Posts Tagged “dead”

When we last talked, I was preparing for my Diabetes Education.

After the phone call today, talking with the people at Florida Hospital Diabetes Care, no part of me can now feel that Health Care needs no reform. That’s a convoluted series of double negative twaddle. Allow me to elucidate.

We. Need. New. Health. Care.

I was informed that my “class” was not covered under any existing fees or deductibles previously paid, and I would need to pay $513.00 for the twelve hour course.

Five HUNDRED dollars? That’s enough money to buy Trigonometry and Calculus at UCF. That is enough money to learn to bartend, two and a half times! That is enough money to buy 360 something chicken sandwiches (Mondays and Thursdays, Only)!
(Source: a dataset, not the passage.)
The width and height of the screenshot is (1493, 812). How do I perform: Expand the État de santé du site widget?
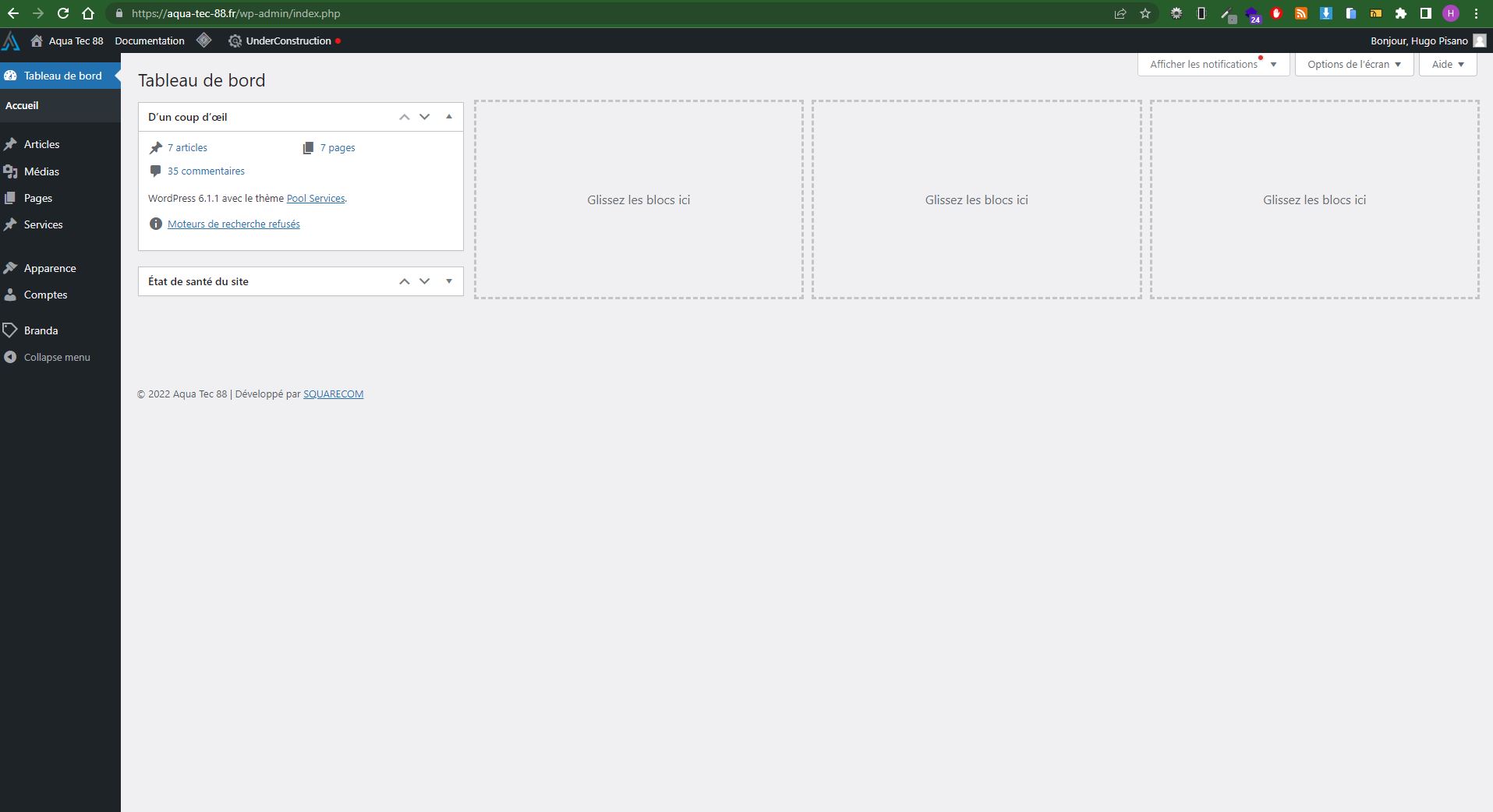click(449, 281)
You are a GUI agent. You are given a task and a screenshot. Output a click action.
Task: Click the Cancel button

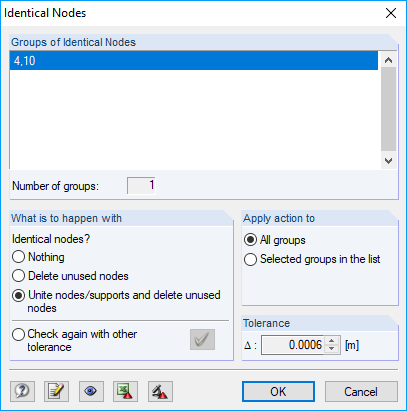pyautogui.click(x=361, y=392)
So, how BADLY do I not want to die? I was willing just a half a year ago to spend 5 to 10 dollars a day for the pleasure of smoking, killing myself at $500 dollars every couple of months.

But the devil on my left shoulder patiently says, “Dude. The internet. Seriously. It’s got a bunch of words on it, and some of those words are about diabetes.”

If I lived in some remote Nanookian Village, there would be no class. I would be forced to learn by mail, or phone.

Man, I should offer diabetes classes via my studio. Stream information to the masses! I would totally do that.

But first I need to get informed. I know a lot, but I need to know everything there is to know about my disease.

Some of you are looking at me, shaking your head. You are saying, “Geoff, you need to pay the money and take the class.”

I have a hard time doing that, guys. It has a lot to do with the people on the phone. The people who say things like, “We don’t got no weekend classes in Altamonte.”

I am justifying my case, but only because I believe my case is justified. I am trying to fully extract this family from credit card debt, buy healthy food, maintain two cars, maintain This Old House, and keep Nurse Lush in her white wine. I am hard pressed to dump half a grand on a workshop when I know the actual information is no secret.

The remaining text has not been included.